Data supplied =
※

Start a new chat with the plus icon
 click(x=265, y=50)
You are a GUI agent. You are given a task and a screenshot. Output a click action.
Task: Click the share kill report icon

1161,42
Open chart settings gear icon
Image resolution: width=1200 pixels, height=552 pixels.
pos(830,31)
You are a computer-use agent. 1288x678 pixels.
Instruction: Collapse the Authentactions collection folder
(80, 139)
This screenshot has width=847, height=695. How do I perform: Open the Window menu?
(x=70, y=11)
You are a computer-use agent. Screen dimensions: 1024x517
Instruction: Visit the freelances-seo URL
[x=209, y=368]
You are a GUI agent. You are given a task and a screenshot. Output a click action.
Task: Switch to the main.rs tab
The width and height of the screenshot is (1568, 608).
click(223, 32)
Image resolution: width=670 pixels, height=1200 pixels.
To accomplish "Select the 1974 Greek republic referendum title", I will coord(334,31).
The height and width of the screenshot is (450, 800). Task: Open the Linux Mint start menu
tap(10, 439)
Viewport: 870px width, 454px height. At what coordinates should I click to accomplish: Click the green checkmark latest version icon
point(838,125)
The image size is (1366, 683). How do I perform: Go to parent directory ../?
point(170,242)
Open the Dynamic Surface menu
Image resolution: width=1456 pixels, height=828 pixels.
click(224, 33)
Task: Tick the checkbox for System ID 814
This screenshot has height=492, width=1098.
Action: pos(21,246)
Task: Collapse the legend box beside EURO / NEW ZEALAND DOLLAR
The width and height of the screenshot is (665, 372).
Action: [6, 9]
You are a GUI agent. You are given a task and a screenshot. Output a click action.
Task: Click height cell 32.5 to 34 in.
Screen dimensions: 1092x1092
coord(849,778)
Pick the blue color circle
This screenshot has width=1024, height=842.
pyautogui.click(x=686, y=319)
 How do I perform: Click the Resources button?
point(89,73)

※

Copy the material above, line for line.

Start a new chat with the plus icon
 click(x=265, y=50)
You are a GUI agent. You are given a task and a screenshot. Output a click action.
Task: Click the share kill report icon

1161,42
Open chart settings gear icon
Image resolution: width=1200 pixels, height=552 pixels.
pos(830,31)
You are a computer-use agent. 1288x678 pixels.
Instruction: Collapse the Authentactions collection folder
(80, 139)
This screenshot has width=847, height=695. How do I perform: Open the Window menu?
(x=70, y=11)
You are a computer-use agent. Screen dimensions: 1024x517
Instruction: Visit the freelances-seo URL
[x=209, y=368]
You are a GUI agent. You are given a task and a screenshot. Output a click action.
Task: Switch to the main.rs tab
The width and height of the screenshot is (1568, 608).
click(223, 32)
Image resolution: width=670 pixels, height=1200 pixels.
To accomplish "Select the 1974 Greek republic referendum title", I will coord(334,31).
The height and width of the screenshot is (450, 800). Task: Open the Linux Mint start menu
tap(10, 439)
Viewport: 870px width, 454px height. At what coordinates should I click to accomplish: Click the green checkmark latest version icon
point(838,125)
The image size is (1366, 683). How do I perform: Go to parent directory ../?
point(170,242)
Open the Dynamic Surface menu
Image resolution: width=1456 pixels, height=828 pixels.
click(224, 33)
Task: Tick the checkbox for System ID 814
This screenshot has height=492, width=1098.
Action: pos(21,246)
Task: Collapse the legend box beside EURO / NEW ZEALAND DOLLAR
The width and height of the screenshot is (665, 372).
Action: [6, 9]
You are a GUI agent. You are given a task and a screenshot. Output a click action.
Task: Click height cell 32.5 to 34 in.
Screen dimensions: 1092x1092
coord(849,778)
Pick the blue color circle
This screenshot has width=1024, height=842.
pyautogui.click(x=686, y=319)
 How do I perform: Click the Resources button?
point(89,73)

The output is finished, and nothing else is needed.